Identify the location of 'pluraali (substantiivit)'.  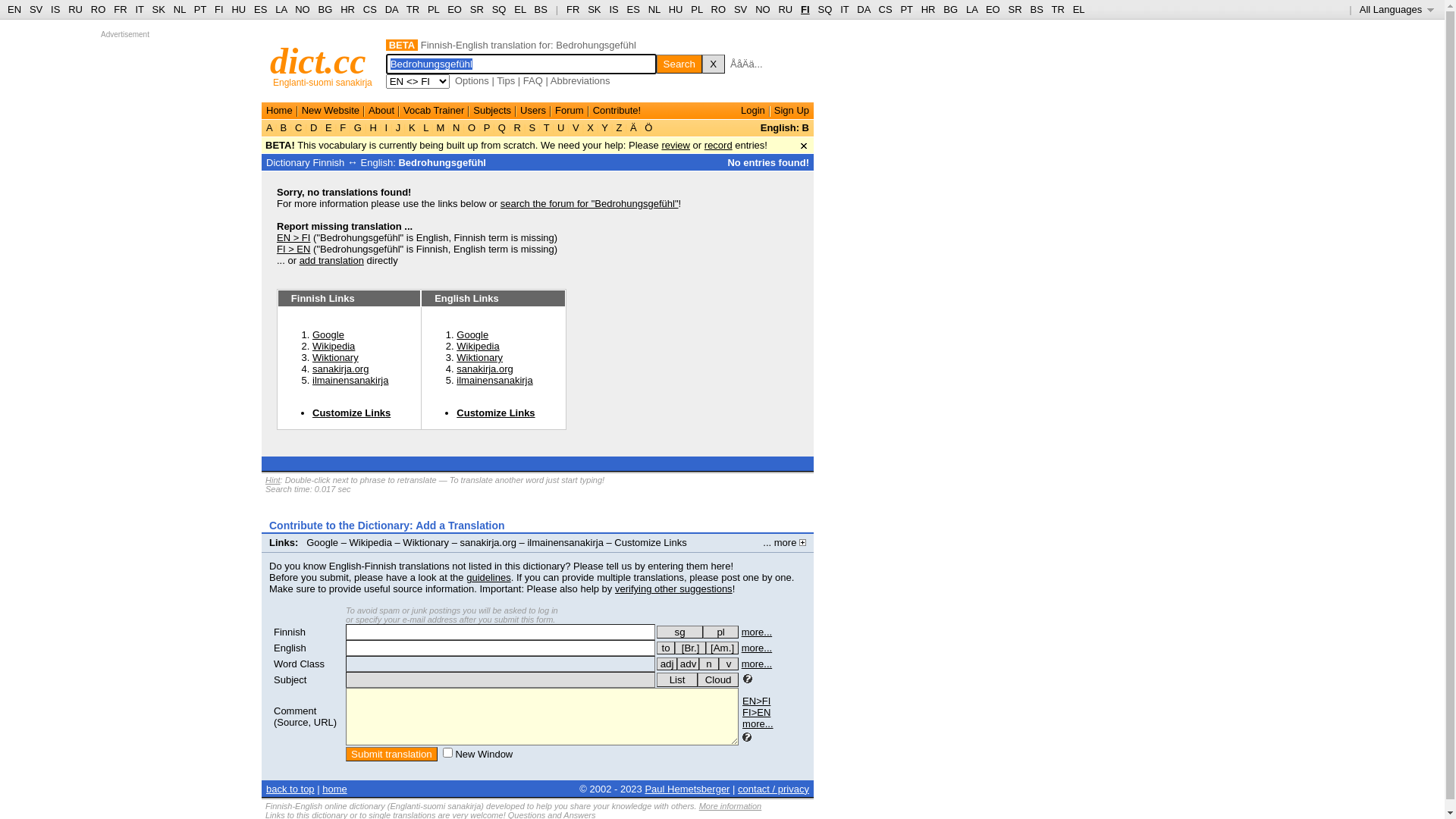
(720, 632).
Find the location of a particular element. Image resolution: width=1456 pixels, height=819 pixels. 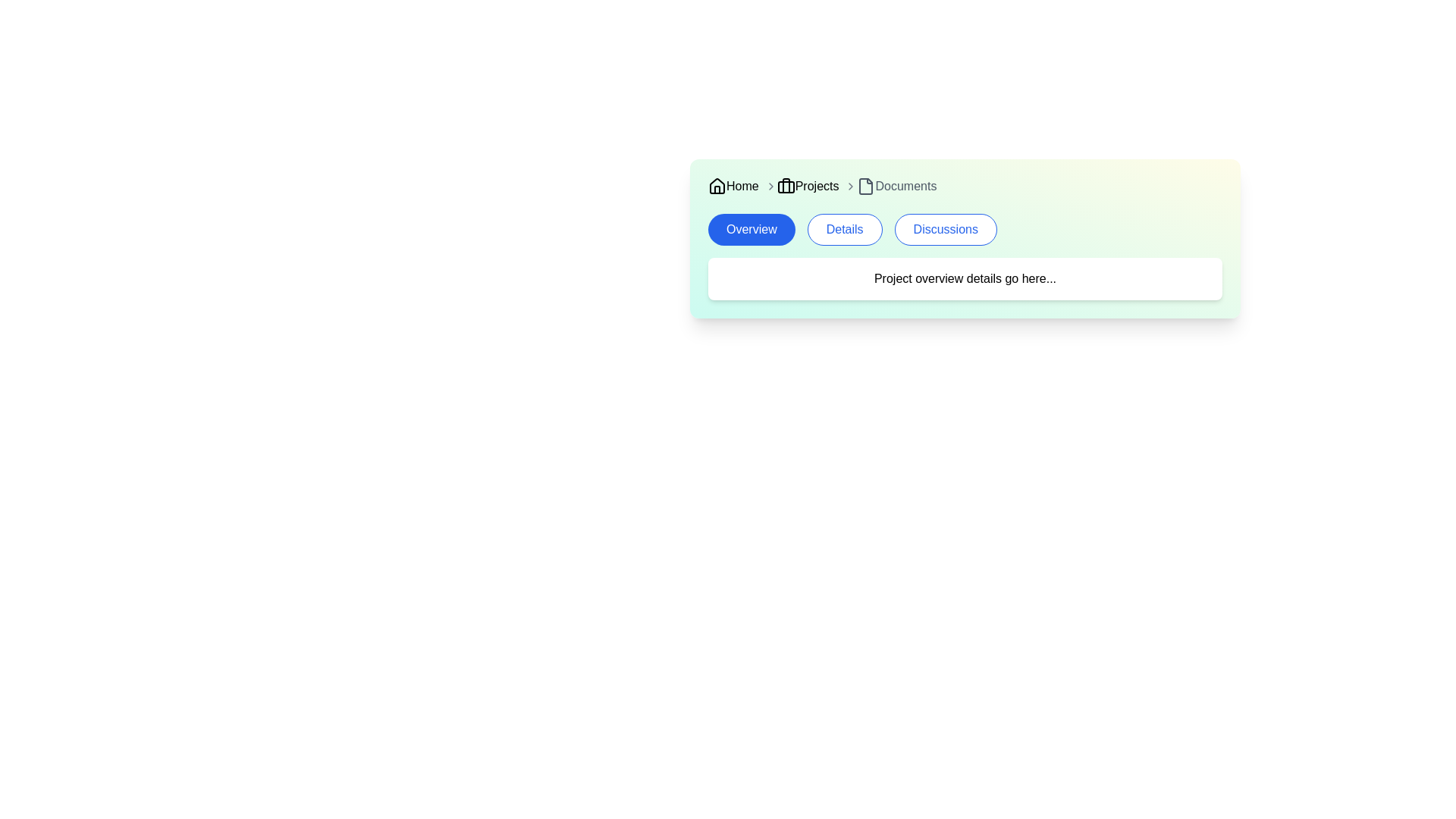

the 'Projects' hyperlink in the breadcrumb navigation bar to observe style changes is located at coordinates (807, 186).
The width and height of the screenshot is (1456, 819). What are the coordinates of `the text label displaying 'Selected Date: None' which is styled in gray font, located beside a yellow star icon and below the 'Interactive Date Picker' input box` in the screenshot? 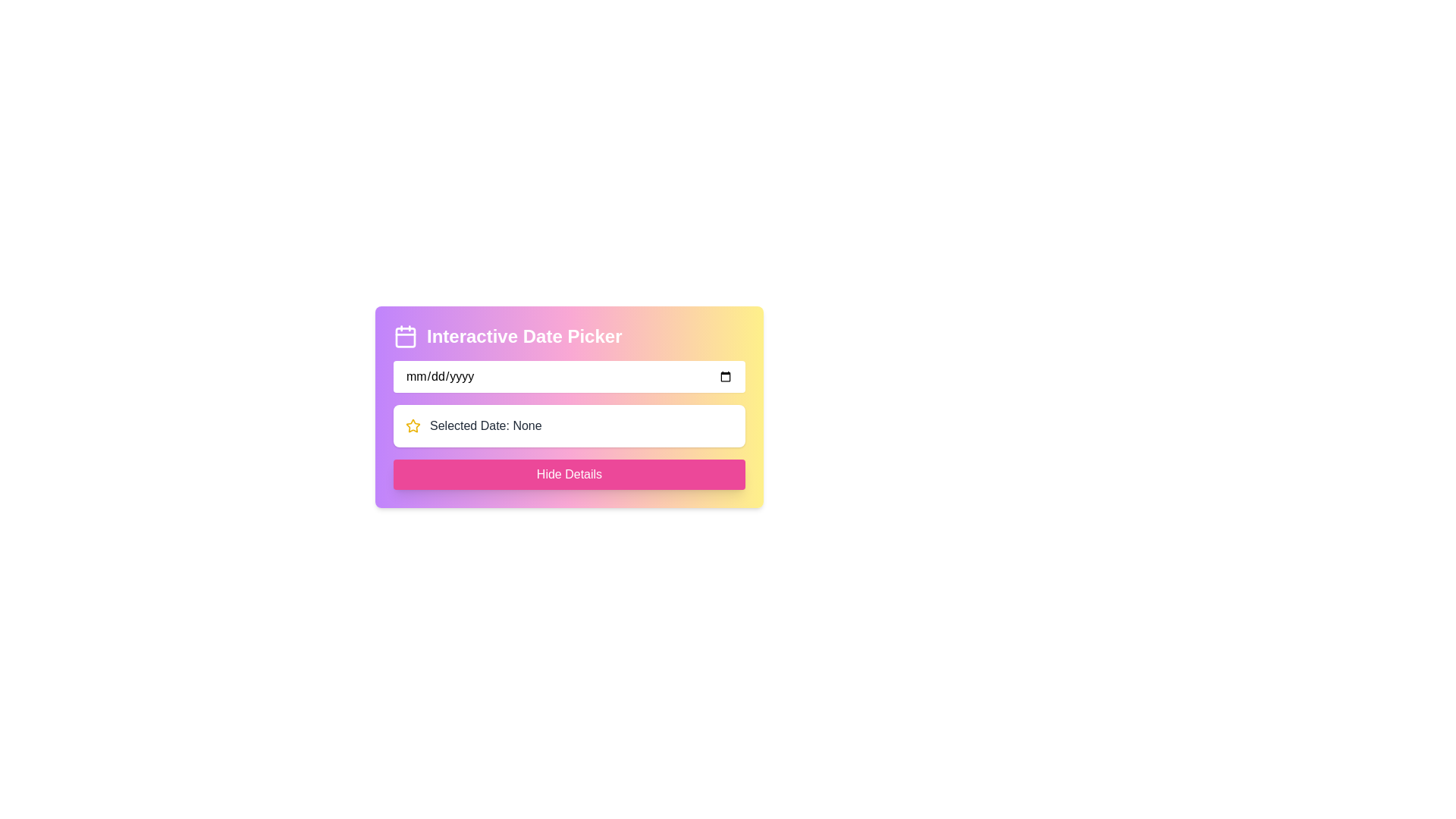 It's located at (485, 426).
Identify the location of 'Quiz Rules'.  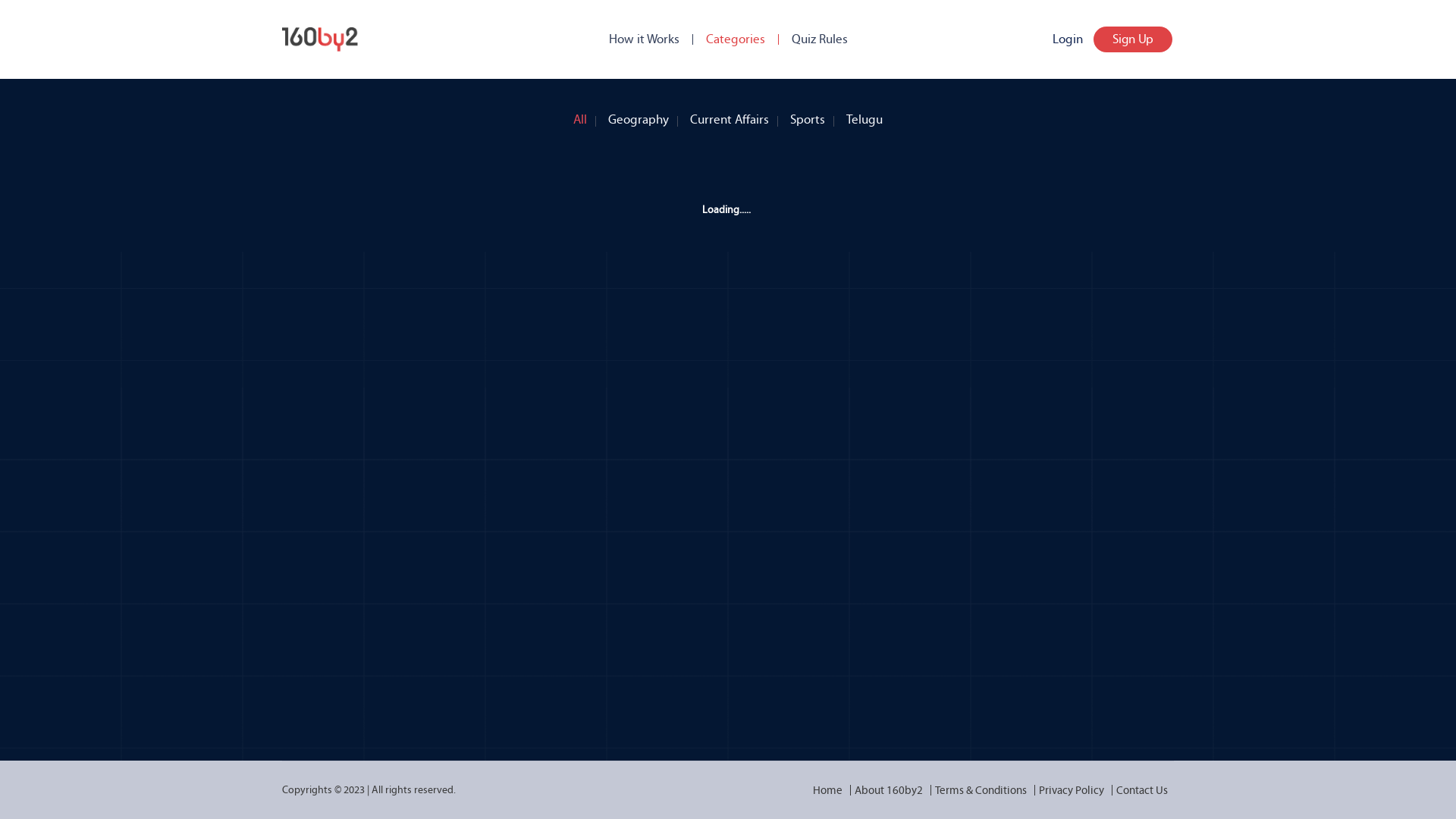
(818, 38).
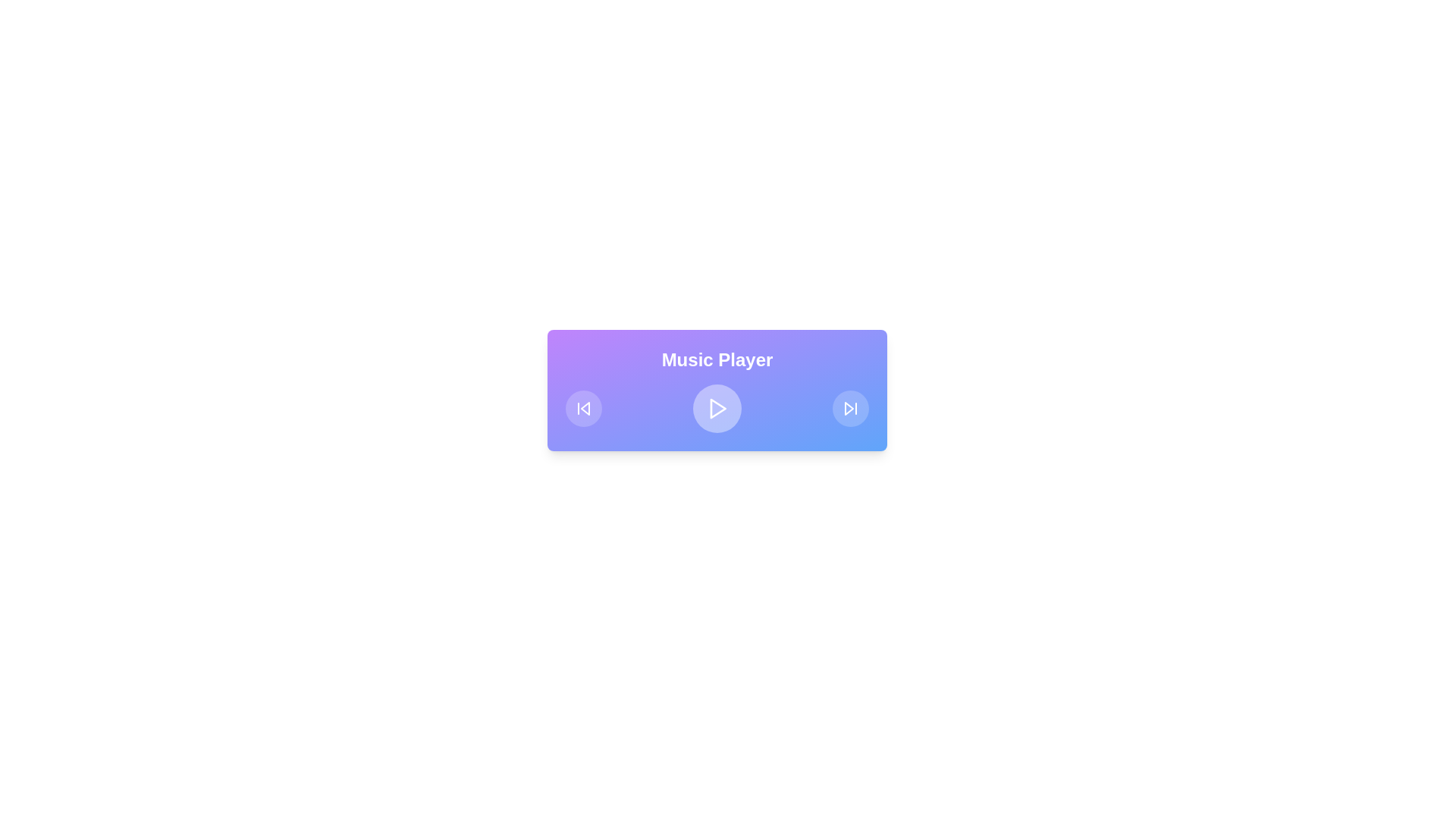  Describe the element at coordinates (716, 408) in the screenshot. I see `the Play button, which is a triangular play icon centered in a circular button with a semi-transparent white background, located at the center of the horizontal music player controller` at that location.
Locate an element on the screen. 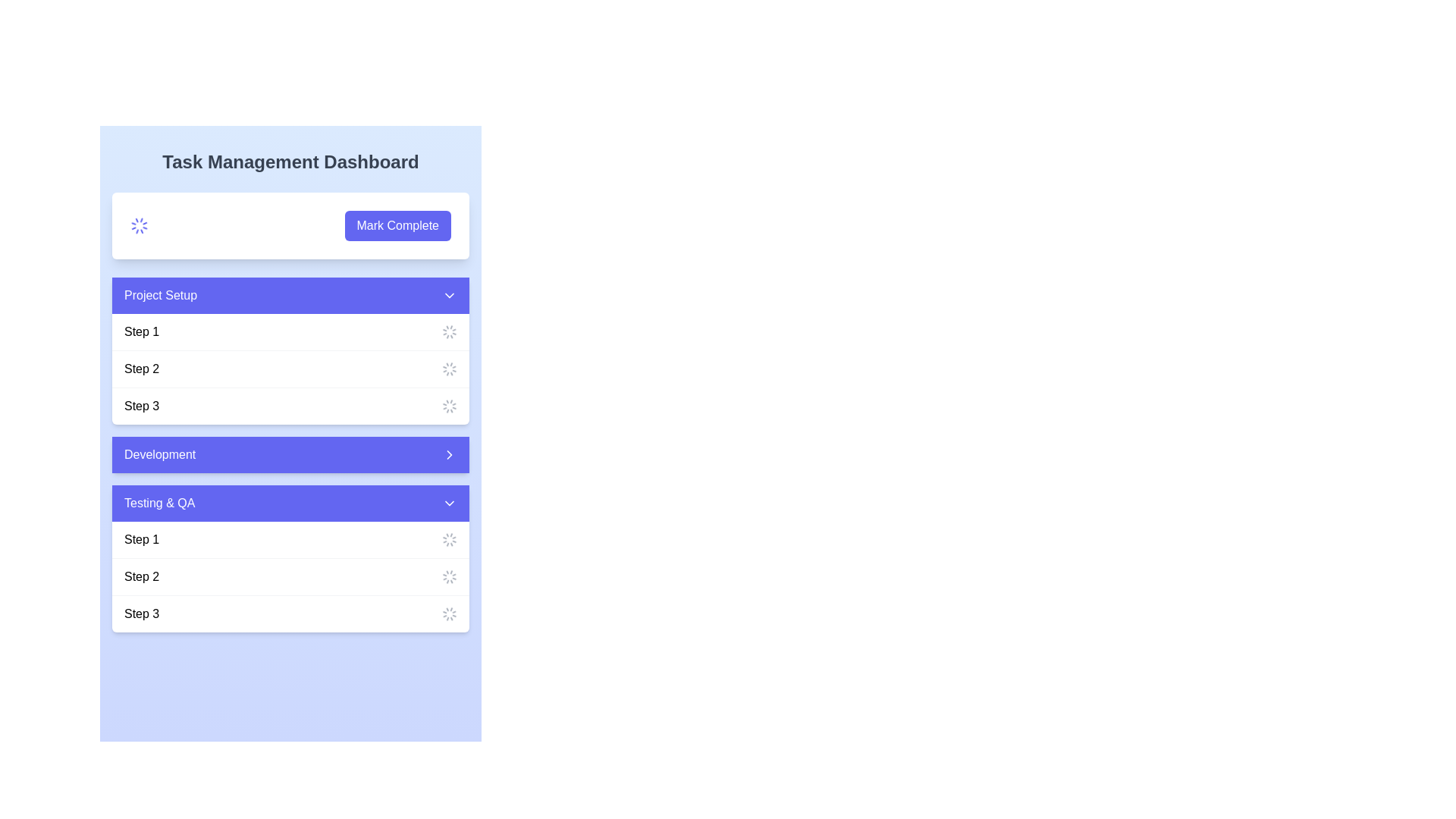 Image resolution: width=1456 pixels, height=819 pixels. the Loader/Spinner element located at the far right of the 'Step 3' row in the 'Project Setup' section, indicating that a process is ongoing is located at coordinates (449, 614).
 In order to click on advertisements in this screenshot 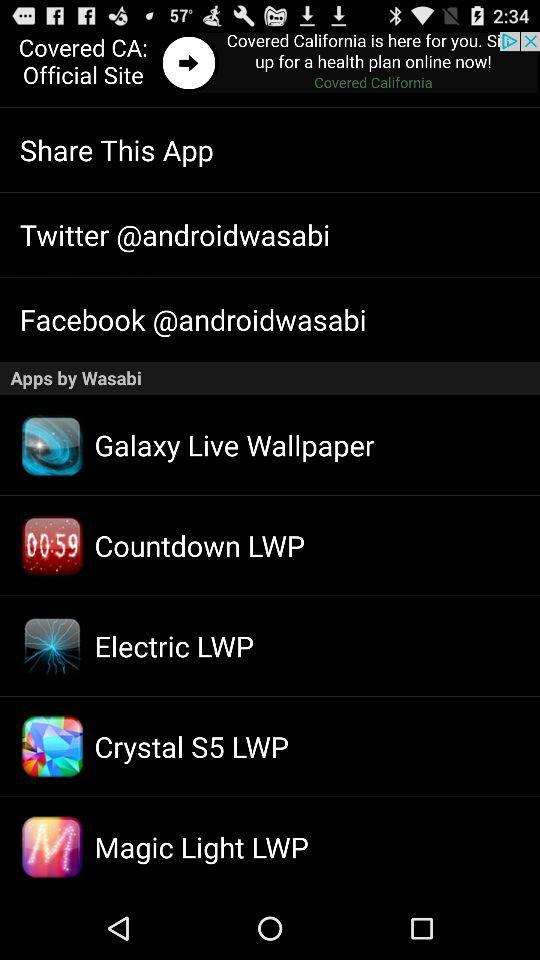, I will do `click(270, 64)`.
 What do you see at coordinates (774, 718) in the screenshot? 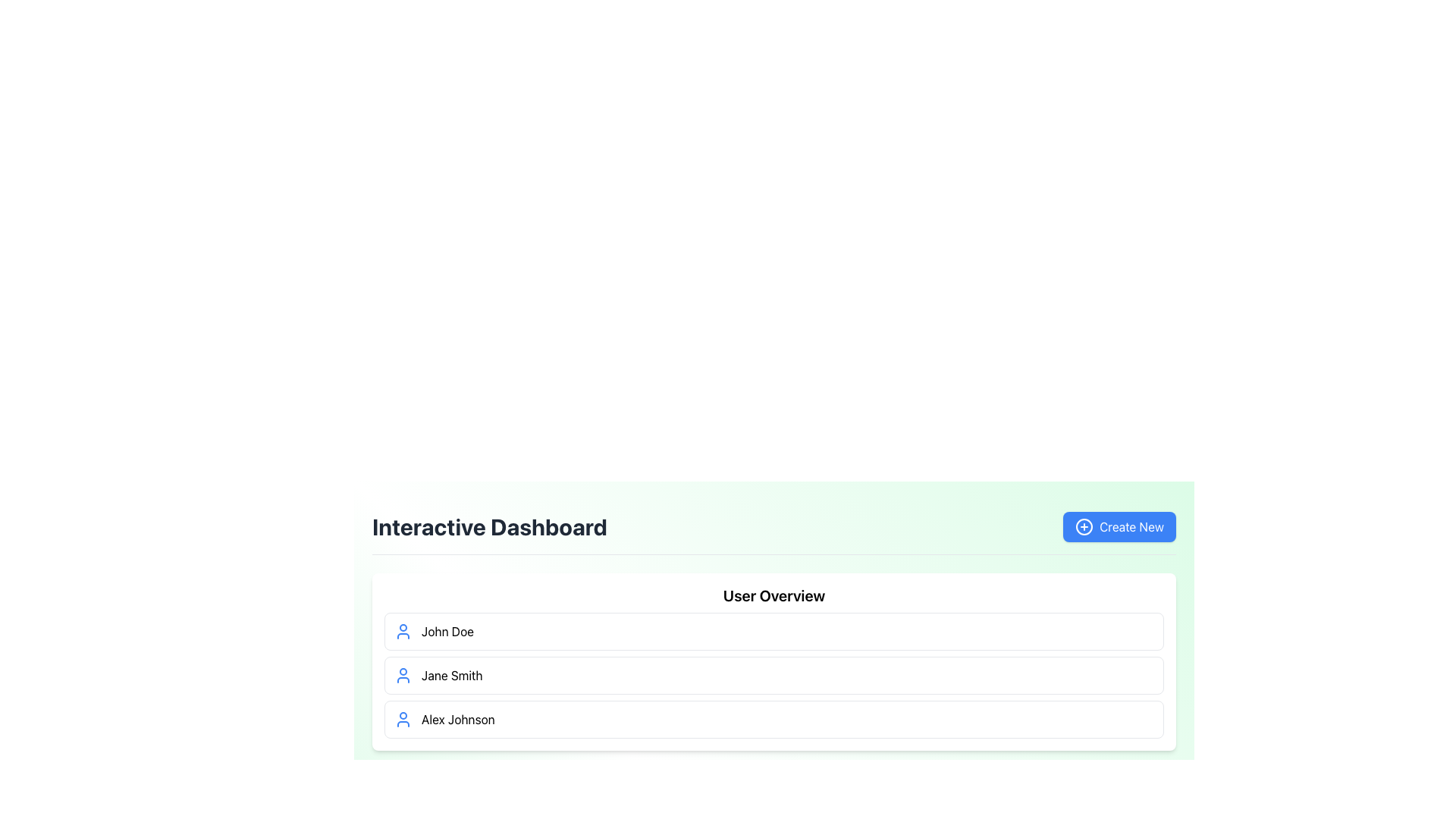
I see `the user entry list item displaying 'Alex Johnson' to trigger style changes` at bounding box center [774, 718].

= = = = = = =

#### Prompt
Reproduce the material word for word, starting at its beginning and ending with the line that contains "the 'Projects' hyperlink". Leave the pictures out of your answer.

#### The response
Identify the location of 'pluraali (substantiivit)'.  
(720, 632).
Find the location of a particular element. Image resolution: width=1456 pixels, height=819 pixels. 

the 'Projects' hyperlink in the breadcrumb navigation bar to observe style changes is located at coordinates (807, 186).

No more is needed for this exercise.